The test passes or fails based on the conditional at the end that is in square brackets, which is a comparison of our expected value and the output of helm template piped to yq.

The | tee /dev/stderr pieces direct any terminal output of the helm template and yq commands to stderr so that it doesn't interfere with bats.

Test Examples

Here are some examples of common test patterns:

  • Check that a value is disabled by default

    @test "ui/Service: no type by default" {
      cd `chart_dir`
      local actual=$(helm template \
          -x templates/ui-service.yaml  \
          . | tee /dev/stderr |
          yq -r '.spec.type' | tee /dev/stderr)
      [ "${actual}" = "null" ]
    }
    

    In this example, nothing is changed from the default templates (no --set flags), then we use yq to retrieve the value we're checking, .spec.type. This output is then compared against our expected value (null in this case) in the assertion [ "${actual}" = "null" ].

  • Check that a template value is rendered to a specific value

    @test "ui/Service: specified type" {
      cd `chart_dir`
      local actual=$(helm template \
          -x templates/ui-service.yaml  \
          --set 'ui.service.type=LoadBalancer' \
          . | tee /dev/stderr |
          yq -r '.spec.type' | tee /dev/stderr)
      [ "${actual}" = "LoadBalancer" ]
    }
    

    This is very similar to the last example, except we've changed a default value with the --set flag and correspondingly changed the expected value.

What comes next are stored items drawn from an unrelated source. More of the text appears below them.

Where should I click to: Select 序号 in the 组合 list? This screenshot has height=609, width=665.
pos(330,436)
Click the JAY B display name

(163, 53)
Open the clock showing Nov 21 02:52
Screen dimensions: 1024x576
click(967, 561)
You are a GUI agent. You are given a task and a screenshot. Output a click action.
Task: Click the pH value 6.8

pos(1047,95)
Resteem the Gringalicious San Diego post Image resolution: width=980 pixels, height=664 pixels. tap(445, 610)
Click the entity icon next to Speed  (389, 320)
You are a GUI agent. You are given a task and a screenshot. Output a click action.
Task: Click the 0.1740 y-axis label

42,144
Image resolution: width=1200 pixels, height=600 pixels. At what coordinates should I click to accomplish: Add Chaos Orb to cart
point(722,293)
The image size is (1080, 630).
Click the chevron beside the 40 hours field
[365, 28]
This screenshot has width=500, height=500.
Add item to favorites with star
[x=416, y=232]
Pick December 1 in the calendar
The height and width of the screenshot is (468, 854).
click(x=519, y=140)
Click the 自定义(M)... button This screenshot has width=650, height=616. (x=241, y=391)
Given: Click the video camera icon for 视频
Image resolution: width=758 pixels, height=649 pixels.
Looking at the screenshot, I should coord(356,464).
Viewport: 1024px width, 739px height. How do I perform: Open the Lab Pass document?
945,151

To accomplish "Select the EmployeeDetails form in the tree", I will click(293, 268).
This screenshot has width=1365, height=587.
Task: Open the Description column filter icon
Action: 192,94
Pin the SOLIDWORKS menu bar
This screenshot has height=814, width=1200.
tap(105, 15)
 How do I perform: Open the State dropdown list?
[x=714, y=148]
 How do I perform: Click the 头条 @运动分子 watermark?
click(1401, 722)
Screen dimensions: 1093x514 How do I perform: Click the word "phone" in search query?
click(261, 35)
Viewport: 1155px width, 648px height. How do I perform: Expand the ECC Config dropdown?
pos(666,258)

  • Check that a template value contains several values

    @test "syncCatalog/Deployment: to-k8s only" {
      cd `chart_dir`
      local actual=$(helm template \
          -x templates/sync-catalog-deployment.yaml  \
          --set 'syncCatalog.enabled=true' \
          --set 'syncCatalog.toConsul=false' \
          . | tee /dev/stderr |
          yq '.spec.template.spec.containers[0].command | any(contains("-to-consul=false"))' | tee /dev/stderr)
      [ "${actual}" = "true" ]
    
      local actual=$(helm template \
          -x templates/sync-catalog-deployment.yaml  \
          --set 'syncCatalog.enabled=true' \
          --set 'syncCatalog.toConsul=false' \
          . | tee /dev/stderr |
          yq '.spec.template.spec.containers[0].command | any(contains("-to-k8s"))' | tee /dev/stderr)
      [ "${actual}" = "false" ]
    }
    

    In this case, the same command is run twice in the same test. This can be used to look for several things in the same field, or to check that something is not present that shouldn't be.

    Note: If testing more than two conditions, it would be good to separate the helm template part of the command from the yq sections to reduce redundant work.

  • Check that an entire template file is not rendered

    @test "syncCatalog/Deployment: disabled by default" {
      cd `chart_dir`
      local actual=$(helm template \
          -x templates/sync-catalog-deployment.yaml  \
          . | tee /dev/stderr |
          yq 'length > 0' | tee /dev/stderr)
      [ "${actual}" = "false" ]
    }
    

    Here we are check the length of the command output to see if the anything is rendered. This style can easily be switched to check that a file is rendered instead.